TEXT SECTION:

As an illustration of an orbit around a planet, the Newton's cannonball model may prove useful (see image below). Imagine a cannon sitting on top of a tall mountain, which fires a cannonball horizontally. The mountain needs to be very tall, so that the cannon will be above the Earth's atmosphere and the effects of air friction on the cannonball can be ignored.
If the cannon fires its ball with a low initial velocity, the trajectory of the ball curves downward and hits the ground (A). As the firing velocity is increased, the cannonball hits the ground farther (B) away from the cannon, because while the ball is still falling towards the ground, the ground is increasingly curving away from it (see first point, above). All these motions are actually "orbits" in a technical sense — they are describing a portion of an elliptical path around the center of gravity — but the orbits are interrupted by striking the Earth.
If the cannonball is fired with sufficient velocity, the ground curves away from the ball at least as much as the ball falls — so the ball never strikes the ground. It is now in what could be called a non-interrupted, or circumnavigating, orbit. For any specific combination of height above the center of gravity, and mass of the planet, there is one specific firing velocity that produces a circular orbit, as shown in (C).
As the firing velocity is increased beyond this, a range of elliptic orbits are produced; one is shown in (D). If the initial firing is above the surface of the Earth as shown, there will also be elliptical orbits at slower velocities; these will come closest to the Earth at the point half an orbit beyond, and directly opposite, the firing point.

JOBS:
A. In the passage on Newton's cannonball, why does the mountain need to be very tall?
B. Write the next part of the passage on Newton's cannonball, starting after its final sentence.
The records that follow are separate from the passage on Newton's cannonball.

EXCERPTED DATA:
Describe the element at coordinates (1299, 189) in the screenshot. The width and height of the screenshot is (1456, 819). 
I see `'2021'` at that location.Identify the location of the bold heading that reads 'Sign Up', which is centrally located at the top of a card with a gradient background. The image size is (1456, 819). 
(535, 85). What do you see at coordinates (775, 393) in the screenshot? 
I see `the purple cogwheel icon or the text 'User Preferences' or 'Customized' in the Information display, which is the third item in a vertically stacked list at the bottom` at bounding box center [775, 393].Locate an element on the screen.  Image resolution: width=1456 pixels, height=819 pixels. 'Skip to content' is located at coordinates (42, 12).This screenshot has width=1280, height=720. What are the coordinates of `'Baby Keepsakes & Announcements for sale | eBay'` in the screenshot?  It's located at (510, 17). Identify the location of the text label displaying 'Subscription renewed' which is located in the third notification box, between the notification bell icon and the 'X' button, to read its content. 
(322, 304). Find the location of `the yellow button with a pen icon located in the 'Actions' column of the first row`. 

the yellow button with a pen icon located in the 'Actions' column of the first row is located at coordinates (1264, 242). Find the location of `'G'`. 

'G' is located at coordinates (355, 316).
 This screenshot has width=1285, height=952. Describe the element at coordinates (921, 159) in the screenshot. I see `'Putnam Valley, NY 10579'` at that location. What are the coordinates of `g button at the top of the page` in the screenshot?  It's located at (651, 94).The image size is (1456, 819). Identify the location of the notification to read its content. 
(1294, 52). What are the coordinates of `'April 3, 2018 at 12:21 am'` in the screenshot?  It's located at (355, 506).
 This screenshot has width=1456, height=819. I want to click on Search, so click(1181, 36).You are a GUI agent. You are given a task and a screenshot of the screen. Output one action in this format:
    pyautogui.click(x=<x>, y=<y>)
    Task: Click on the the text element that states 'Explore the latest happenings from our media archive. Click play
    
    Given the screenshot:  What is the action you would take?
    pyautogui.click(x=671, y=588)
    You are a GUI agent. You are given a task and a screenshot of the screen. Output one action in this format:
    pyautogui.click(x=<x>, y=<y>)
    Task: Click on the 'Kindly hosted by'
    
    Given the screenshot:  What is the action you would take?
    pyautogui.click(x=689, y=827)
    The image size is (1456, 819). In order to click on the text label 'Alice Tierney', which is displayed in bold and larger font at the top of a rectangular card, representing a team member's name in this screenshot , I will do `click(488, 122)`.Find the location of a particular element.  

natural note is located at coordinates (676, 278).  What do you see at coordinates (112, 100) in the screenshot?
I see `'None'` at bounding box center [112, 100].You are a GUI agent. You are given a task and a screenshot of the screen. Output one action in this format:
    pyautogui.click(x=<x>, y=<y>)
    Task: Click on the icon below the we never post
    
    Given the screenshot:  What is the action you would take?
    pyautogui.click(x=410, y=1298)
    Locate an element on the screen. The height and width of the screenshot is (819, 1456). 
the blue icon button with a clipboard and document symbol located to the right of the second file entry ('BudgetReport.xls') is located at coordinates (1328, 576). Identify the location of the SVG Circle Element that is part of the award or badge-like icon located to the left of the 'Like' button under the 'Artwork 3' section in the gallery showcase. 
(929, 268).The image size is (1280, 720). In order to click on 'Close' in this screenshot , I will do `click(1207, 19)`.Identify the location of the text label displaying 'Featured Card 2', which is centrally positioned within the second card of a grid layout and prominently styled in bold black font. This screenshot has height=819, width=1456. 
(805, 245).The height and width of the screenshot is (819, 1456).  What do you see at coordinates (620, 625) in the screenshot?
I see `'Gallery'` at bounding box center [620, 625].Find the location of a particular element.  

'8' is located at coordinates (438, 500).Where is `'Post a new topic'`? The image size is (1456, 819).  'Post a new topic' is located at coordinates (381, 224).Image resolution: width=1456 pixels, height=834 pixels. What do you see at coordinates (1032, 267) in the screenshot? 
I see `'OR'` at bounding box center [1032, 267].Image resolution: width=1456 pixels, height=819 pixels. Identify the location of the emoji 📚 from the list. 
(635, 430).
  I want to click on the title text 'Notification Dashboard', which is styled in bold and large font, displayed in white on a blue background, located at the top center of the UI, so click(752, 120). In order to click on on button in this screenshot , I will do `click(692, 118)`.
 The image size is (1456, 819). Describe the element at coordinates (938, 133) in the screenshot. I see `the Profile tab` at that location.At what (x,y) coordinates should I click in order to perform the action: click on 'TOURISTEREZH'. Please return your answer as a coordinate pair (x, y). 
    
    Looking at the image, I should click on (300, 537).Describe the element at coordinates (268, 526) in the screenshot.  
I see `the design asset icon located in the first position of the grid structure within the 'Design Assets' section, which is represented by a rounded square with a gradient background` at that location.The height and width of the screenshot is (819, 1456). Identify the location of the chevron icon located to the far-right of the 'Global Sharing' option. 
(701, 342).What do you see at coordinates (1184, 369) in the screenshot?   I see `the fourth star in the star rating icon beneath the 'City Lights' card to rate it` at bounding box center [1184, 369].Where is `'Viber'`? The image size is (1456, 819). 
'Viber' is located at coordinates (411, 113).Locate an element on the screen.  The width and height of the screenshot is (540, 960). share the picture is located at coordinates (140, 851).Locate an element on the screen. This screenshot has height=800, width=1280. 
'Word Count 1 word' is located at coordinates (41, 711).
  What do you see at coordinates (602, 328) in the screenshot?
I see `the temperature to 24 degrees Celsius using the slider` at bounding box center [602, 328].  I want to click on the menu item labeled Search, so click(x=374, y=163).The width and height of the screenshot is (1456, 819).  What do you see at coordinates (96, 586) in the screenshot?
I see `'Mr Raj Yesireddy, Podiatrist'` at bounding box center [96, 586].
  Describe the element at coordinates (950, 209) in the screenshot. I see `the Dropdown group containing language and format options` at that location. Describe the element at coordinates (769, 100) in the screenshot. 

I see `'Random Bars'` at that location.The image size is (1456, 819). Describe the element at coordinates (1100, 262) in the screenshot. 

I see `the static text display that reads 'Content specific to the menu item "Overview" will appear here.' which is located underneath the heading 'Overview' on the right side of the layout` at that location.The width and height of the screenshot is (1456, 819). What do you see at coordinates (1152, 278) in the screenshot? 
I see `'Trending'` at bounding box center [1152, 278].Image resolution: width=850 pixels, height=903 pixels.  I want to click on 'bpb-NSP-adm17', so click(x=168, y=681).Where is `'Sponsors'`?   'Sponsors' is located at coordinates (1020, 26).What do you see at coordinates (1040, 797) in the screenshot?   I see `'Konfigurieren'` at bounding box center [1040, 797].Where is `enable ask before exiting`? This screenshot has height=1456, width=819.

ANSWERS:
A. So that the cannon is above Earth's atmosphere and the effects of air friction on the cannonball can be ignored.

B.
At a specific velocity called escape velocity, again dependent on the firing height and mass of the planet, an open orbit such as (E) results — a parabolic trajectory. At even faster velocities the object will follow a range of hyperbolic trajectories. In a practical sense, both of these trajectory types mean the object is "breaking free" of the planet's gravity, and "going off into space".
The velocity relationship of two moving objects with mass can thus be considered in four practical classes, with subtypes:
- No orbit
- Suborbital trajectories
- Range of interrupted elliptical paths
- Orbital trajectories (or simply "orbits")
- Range of elliptical paths with closest point opposite firing point
- Circular path
- Range of elliptical paths with closest point at firing point
- Open (or escape) trajectories
- Parabolic paths
- Hyperbolic paths
Newton's laws of motion Edit
In many situations relativistic effects can be neglected, and Newton's laws give a highly accurate description of the motion. Then the acceleration of each body is equal to the sum of the gravitational forces on it, divided by its mass, and the gravitational force between each pair of bodies is proportional to the product of their masses and decreases inversely with the square of the distance between them. To this Newtonian approximation, for a system of two point masses or spherical bodies, only influenced by their mutual gravitation (the two-body problem), the orbits can be exactly calculated. If the heavier body is much more massive than the smaller, as for a satellite or small moon orbiting a planet or for the Earth orbiting the Sun, it is accurate and convenient to describe the motion in a coordinate system that is centered on the heavier body, and we can say that the lighter body is in orbit around the heavier. For the case where the masses of two bodies are comparable, an exact Newtonian solution is still available, and qualitatively similar to the case of dissimilar masses, by centering the coordinate system on the center of mass of the two.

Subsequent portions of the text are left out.